• _WHAT NEEDS TO BE DONE_
Repeat the records given below in full, with no changes.

*****

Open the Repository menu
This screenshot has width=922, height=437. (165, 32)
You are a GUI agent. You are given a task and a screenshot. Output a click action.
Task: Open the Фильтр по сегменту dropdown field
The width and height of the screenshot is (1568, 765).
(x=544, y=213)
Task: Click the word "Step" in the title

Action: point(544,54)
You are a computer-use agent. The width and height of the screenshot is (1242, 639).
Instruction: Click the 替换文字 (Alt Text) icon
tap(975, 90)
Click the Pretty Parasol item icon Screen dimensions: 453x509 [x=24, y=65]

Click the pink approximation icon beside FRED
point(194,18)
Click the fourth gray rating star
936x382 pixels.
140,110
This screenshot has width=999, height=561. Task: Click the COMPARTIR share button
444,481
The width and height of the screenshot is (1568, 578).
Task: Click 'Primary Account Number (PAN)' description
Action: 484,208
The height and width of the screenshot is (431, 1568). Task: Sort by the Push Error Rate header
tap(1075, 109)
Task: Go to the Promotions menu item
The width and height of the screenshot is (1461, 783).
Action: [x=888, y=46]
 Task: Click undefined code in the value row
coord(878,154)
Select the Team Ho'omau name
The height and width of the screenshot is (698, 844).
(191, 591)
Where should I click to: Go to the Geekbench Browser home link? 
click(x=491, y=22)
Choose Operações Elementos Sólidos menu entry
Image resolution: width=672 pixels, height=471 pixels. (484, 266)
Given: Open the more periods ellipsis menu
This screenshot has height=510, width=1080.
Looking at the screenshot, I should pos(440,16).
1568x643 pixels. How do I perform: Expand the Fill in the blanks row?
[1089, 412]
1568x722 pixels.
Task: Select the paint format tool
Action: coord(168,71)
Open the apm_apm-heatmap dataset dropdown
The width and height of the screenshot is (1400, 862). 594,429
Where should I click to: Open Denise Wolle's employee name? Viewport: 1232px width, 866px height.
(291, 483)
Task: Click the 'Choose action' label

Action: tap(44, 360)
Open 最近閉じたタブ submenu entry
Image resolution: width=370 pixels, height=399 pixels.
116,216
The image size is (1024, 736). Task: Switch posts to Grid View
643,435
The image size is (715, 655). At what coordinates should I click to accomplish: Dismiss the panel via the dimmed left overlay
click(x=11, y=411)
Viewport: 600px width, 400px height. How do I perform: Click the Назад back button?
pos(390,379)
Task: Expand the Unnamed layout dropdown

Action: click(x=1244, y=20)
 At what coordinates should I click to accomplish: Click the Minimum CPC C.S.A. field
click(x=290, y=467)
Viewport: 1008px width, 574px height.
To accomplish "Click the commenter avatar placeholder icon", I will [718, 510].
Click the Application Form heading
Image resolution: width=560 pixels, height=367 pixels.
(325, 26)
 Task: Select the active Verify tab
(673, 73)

*****

• _EXERCISE OUTPUT_
Open the Repository menu
This screenshot has width=922, height=437. (165, 32)
You are a GUI agent. You are given a task and a screenshot. Output a click action.
Task: Open the Фильтр по сегменту dropdown field
The width and height of the screenshot is (1568, 765).
(x=544, y=213)
Task: Click the word "Step" in the title

Action: point(544,54)
You are a computer-use agent. The width and height of the screenshot is (1242, 639).
Instruction: Click the 替换文字 (Alt Text) icon
tap(975, 90)
Click the Pretty Parasol item icon Screen dimensions: 453x509 [x=24, y=65]

Click the pink approximation icon beside FRED
point(194,18)
Click the fourth gray rating star
936x382 pixels.
140,110
This screenshot has width=999, height=561. Task: Click the COMPARTIR share button
444,481
The width and height of the screenshot is (1568, 578).
Task: Click 'Primary Account Number (PAN)' description
Action: 484,208
The height and width of the screenshot is (431, 1568). Task: Sort by the Push Error Rate header
tap(1075, 109)
Task: Go to the Promotions menu item
The width and height of the screenshot is (1461, 783).
Action: [x=888, y=46]
 Task: Click undefined code in the value row
coord(878,154)
Select the Team Ho'omau name
The height and width of the screenshot is (698, 844).
(191, 591)
Where should I click to: Go to the Geekbench Browser home link? 
click(x=491, y=22)
Choose Operações Elementos Sólidos menu entry
Image resolution: width=672 pixels, height=471 pixels. (484, 266)
Given: Open the more periods ellipsis menu
This screenshot has height=510, width=1080.
Looking at the screenshot, I should pos(440,16).
1568x643 pixels. How do I perform: Expand the Fill in the blanks row?
[1089, 412]
1568x722 pixels.
Task: Select the paint format tool
Action: coord(168,71)
Open the apm_apm-heatmap dataset dropdown
The width and height of the screenshot is (1400, 862). 594,429
Where should I click to: Open Denise Wolle's employee name? Viewport: 1232px width, 866px height.
(291, 483)
Task: Click the 'Choose action' label

Action: tap(44, 360)
Open 最近閉じたタブ submenu entry
Image resolution: width=370 pixels, height=399 pixels.
116,216
The image size is (1024, 736). Task: Switch posts to Grid View
643,435
The image size is (715, 655). At what coordinates should I click to accomplish: Dismiss the panel via the dimmed left overlay
click(x=11, y=411)
Viewport: 600px width, 400px height. How do I perform: Click the Назад back button?
pos(390,379)
Task: Expand the Unnamed layout dropdown

Action: click(x=1244, y=20)
 At what coordinates should I click to accomplish: Click the Minimum CPC C.S.A. field
click(x=290, y=467)
Viewport: 1008px width, 574px height.
To accomplish "Click the commenter avatar placeholder icon", I will [718, 510].
Click the Application Form heading
Image resolution: width=560 pixels, height=367 pixels.
(325, 26)
 Task: Select the active Verify tab
(673, 73)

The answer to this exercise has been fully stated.